━━ Data excerpts ━━

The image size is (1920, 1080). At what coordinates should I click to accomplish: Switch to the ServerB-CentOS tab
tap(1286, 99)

━━━
━━ Data excerpts ━━

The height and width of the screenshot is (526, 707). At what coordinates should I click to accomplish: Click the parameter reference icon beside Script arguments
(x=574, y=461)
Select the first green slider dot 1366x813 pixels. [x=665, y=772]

━━━

(The exercise) Echo the items starting with the line that contains "The image size" and going on through the line that contains "tap(1286, 99)", and nothing else.

(Response for this exercise)
The image size is (1920, 1080). At what coordinates should I click to accomplish: Switch to the ServerB-CentOS tab
tap(1286, 99)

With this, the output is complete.